Now that I am back on the ranch and have calmed down sufficiently to form coherent thoughts, I want to share my experience at CropLife America’s 2014 Policy Conference. This was the first time I’ve done anything of this caliber, it was quite an eye-opening experience for this ranch kid.
Speaking in public or even performing in public (ask me about the burlesque show I was in!) is not an issue for me. Years and years of 4-H, FFA, and college clubs have honed me into an old pro when it comes to crowds, plus once you’ve sang and danced in your underwear in front of your hometown, there is nothing left to fear!
Or so I thought.
Speaking in front of a roomful of people that I respect and lurk often? Whose books, articles and blogs I go to for information and opinions? With cameras and people live-tweeting what I was saying!? In our nation’s capital?! With no cow poo on me?!? Nope. That was not my natural habitat and more than just a whisper outside of my comfort zone.
I was terrified the morning of the conference. It was so ridiculous because I met many of the other participants and CropLife members the night before, and everyone was fantastically nice. We were going to be talking about a subject that is my greatest passion and deepest love. Regardless, the few hours before my panel I was a hot mess. I was convinced I had made a HUGE mistake by agreeing to do this. I wondered if anyone would notice if I just hid in the bathroom?
I met my fellow panelist, Dee Dee Darden, the night before. She was warm, engaging and knew her ham (seriously I want to buy a country ham from her)! Jesse Hirsch, I was familiar with because of his work with Modern Farmer (subscribe, it’s great stuff). And our moderator was Ali Velshi (OMG). And then there was me – needless to say, I felt out-gunned, intimidated and a long, long, way from home.
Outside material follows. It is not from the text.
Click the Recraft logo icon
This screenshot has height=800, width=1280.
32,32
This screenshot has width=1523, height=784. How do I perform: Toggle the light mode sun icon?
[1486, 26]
When it was time to start, I nervously stumbled on the stage and tried to smile. I kept reminding myself that I castrate things for a living. That no one in that room was 1200 pounds, mooing and trying to kill me. Thankfully, Jesse and Dee Dee spoke before me, so I had a few minute to acclimatize to being on stage. When it was was my turn to speak, Mr. Velshi brought up Silly pig, and my hogs, which is my happy place. Much to my surprise, I opened my mouth and words actually came out! Once our panel started, I lost my nerves and decided I had made the right choice by not hiding in the bathroom.
As promised, the video of our panel:
Let’s talk about Ali Velshi for a second. A large part of the reason I was willing to leave the ranch and participate in this panel was because I was familiar with his work both on TV and when he moderated the US Farmers and Ranchers Alliance Dialogues in New York. Mr. Velshi gets it; he realizes how important agriculture is and he talks about that fact. We have a primetime, well respected journalist taking time to moderate conferences and interact with farmers and ranchers – are we paying attention Agriculture?
What I like most about Mr. Velshi’s moderating style is how he approached this sometimes contentious topic with humor and knowledge, it made me want to send him some Brown Ranch Beef. He quipped that his “perception of food is just fantastic” but at the same time was able to weave serious issues that face agriculture into the conversation. He mentioned that Al Jazeera realizes their main markets tend to be in the northeast but our natural resource-related problems tend to be elsewhere and they are trying to bring attention to that fact. Hey Agriculture, again does that sound like another industry we know?
Since I’ve been home, I have made more of an effort to watch Al Jazeera because I want to be informed about their reporting on those issues that are relevant to me. I urge you to do the same, I believe it is important for agriculture to engage and be aware of journalists and media that are willing to listen to us. Plus, Al Jazeera is right next to RFD TV (at least on my TV) so it makes watching both convenient! I have to say, Al Jazeera does do a stupendous job of reporting the news (no Justin Bieber or celebrity weddings!).
To wrap up, attending this conference was sensational for me for so many reasons. Getting out of my comfort zone, no matter how terrifying it was at the time, forced me to learn and accept new points of view, which makes me a more effective communicator. Mingling and having conversations with national leaders of my industry was enlightening and inspiring. But something I did not plan on getting from this conference was the confidence to do it again. I now know, that if someone asked, I could get on a plane tomorrow, and hold my own anywhere in the world. What a feeling.